[Start of Text section]
# Summer Camp Bunk SFX



## bigleen (Jul 9, 2011)

At work we are making a HUGE haunted house and Im creating the sound track. 

Its sounding great but I just dont know what to use for Summer Camp Bunk SFX.

Im just using alot of reverse reverb on kids voices but its not working out too well.

Any ideas??

Many Thanks


----------



## Dark lord (Jan 8, 2007)

maybe a little more info on what your looking for in the SFX that you need for your summer camp bunk. Is it haunted children sounds of ghost children that died at this summer camp years ago ? Did you want background sounds like a campfire, crickets, creatures lurking in the night waiting to pounce ( growls, snarls,etc )....?


----------



## bigleen (Jul 9, 2011)

This is where im kind of stuck...I want it to sound like the inside of a bunk in a summer camp....not campfires and outdoor stuff. The premise is....its a camp where all the bad children went and all that is left is a haunted camp ground...we have the forest, canteen, mess hall, latrines, campfire and infirmary


----------



## Dark lord (Jan 8, 2007)

Hmmm, sounds of light wind / breeze blowing thru, squeaks of bed springs a little here & there, creaky floor board , of course the echoes of children fading into demonic / twisted children & then back to normal-ish whispers..........ghostly small foot step sounds


----------



## bigleen (Jul 9, 2011)

Cool....i like the ideas...i'll have to give them a shot...any cool sites for downloading sounds? im using freesound.org at the minute and just twisting up the sounds


----------



## jboybrown (May 31, 2012)

why not have a radio soundtrack just like changing the station alot and static lol. and the same with a t.v.? idk just a thought


----------



## Dark lord (Jan 8, 2007)

bigleen said:


> Cool....i like the ideas...i'll have to give them a shot...any cool sites for downloading sounds? im using freesound.org at the minute and just twisting up the sounds


I usually do over searches & grab bits & pieces I need and create full sounds as I need then tweak them.........I can see what I can find for you.

jboybrown- I like the idea of a radio, I don't think they would have had a tv in the bunk though, kids were supposed to become with nature & away from reg stuff like tv's & radios.......
[End of Text section]
[Start of Listed records]
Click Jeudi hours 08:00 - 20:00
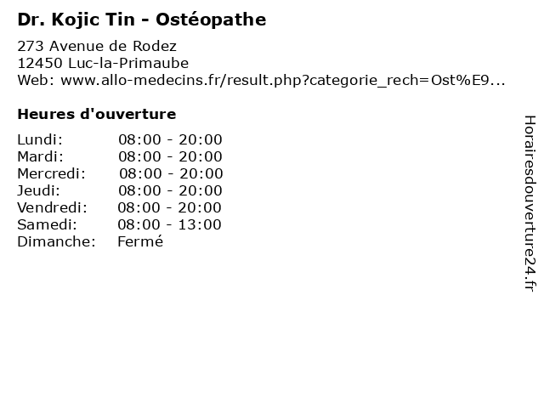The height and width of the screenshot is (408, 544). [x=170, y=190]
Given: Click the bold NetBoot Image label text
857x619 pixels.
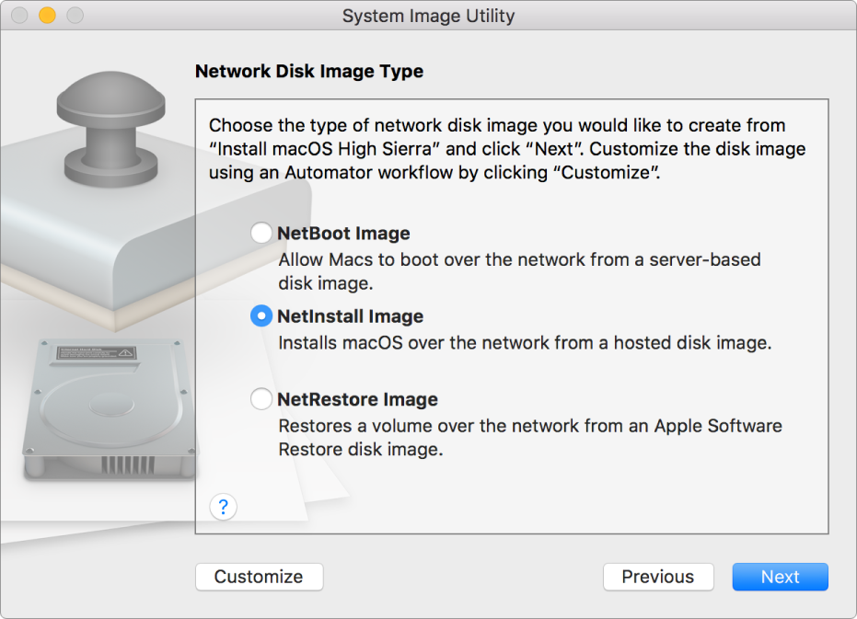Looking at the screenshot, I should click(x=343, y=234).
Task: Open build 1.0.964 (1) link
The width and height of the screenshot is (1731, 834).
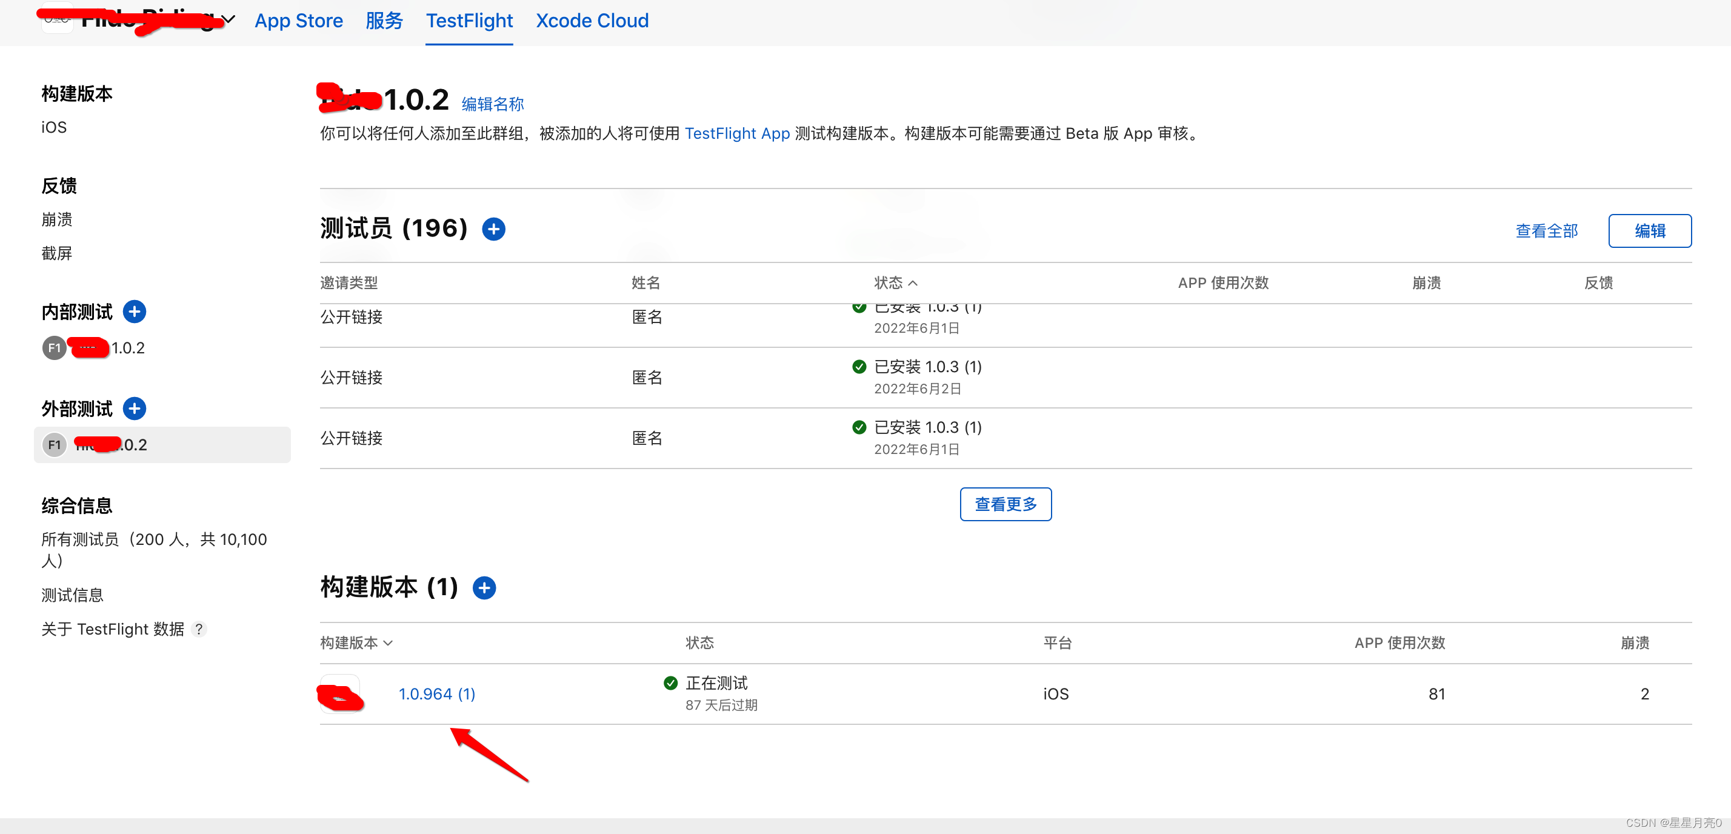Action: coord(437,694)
[End of Listed records]
[Start of Listed records]
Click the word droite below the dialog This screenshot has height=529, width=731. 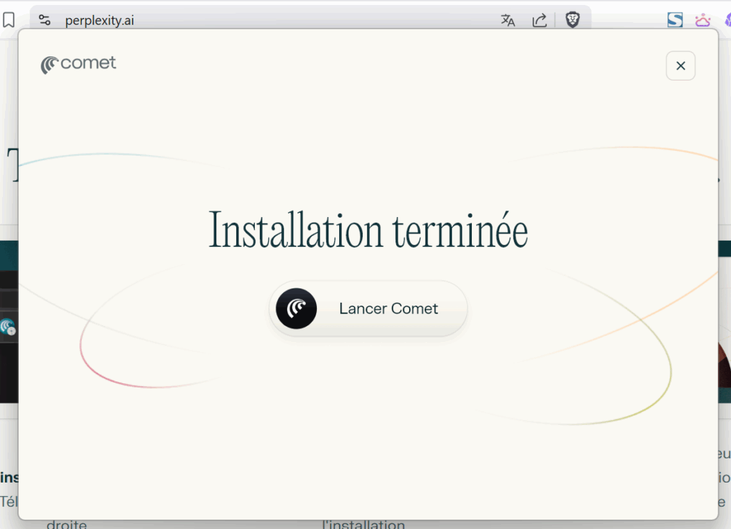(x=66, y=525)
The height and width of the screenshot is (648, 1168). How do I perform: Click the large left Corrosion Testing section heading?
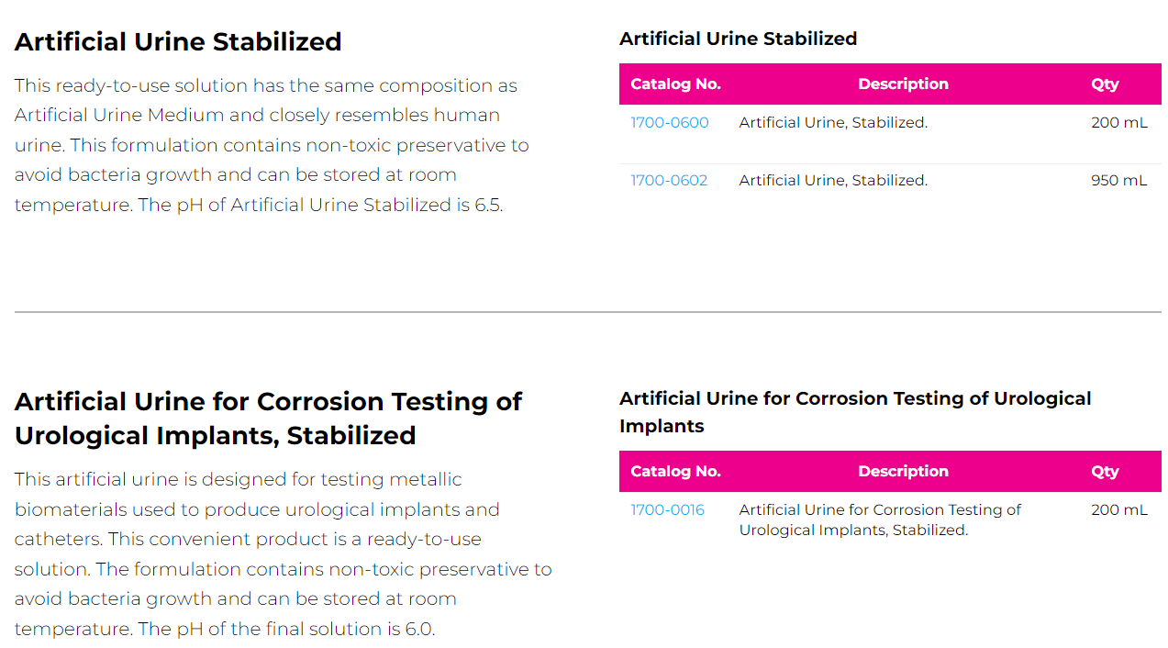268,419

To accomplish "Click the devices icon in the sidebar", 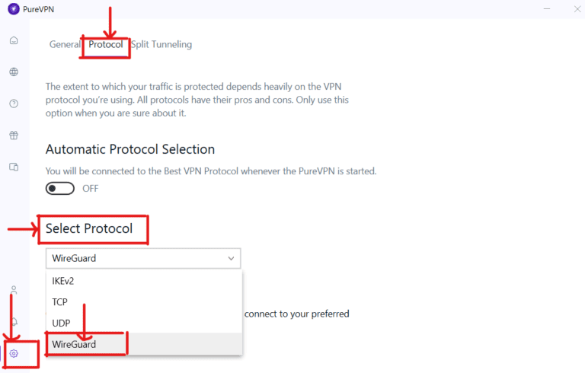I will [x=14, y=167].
[End of Listed records]
[Start of Listed records]
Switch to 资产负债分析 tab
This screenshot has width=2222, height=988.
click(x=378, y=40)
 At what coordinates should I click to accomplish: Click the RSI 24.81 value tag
[End of Listed records]
**Given task**
Please list every area of the haunted camp ground that bigleen says is already built, as named in the forum thread above about summer camp bunk sound effects.

**Final result**
forest, canteen, mess hall, latrines, campfire, infirmary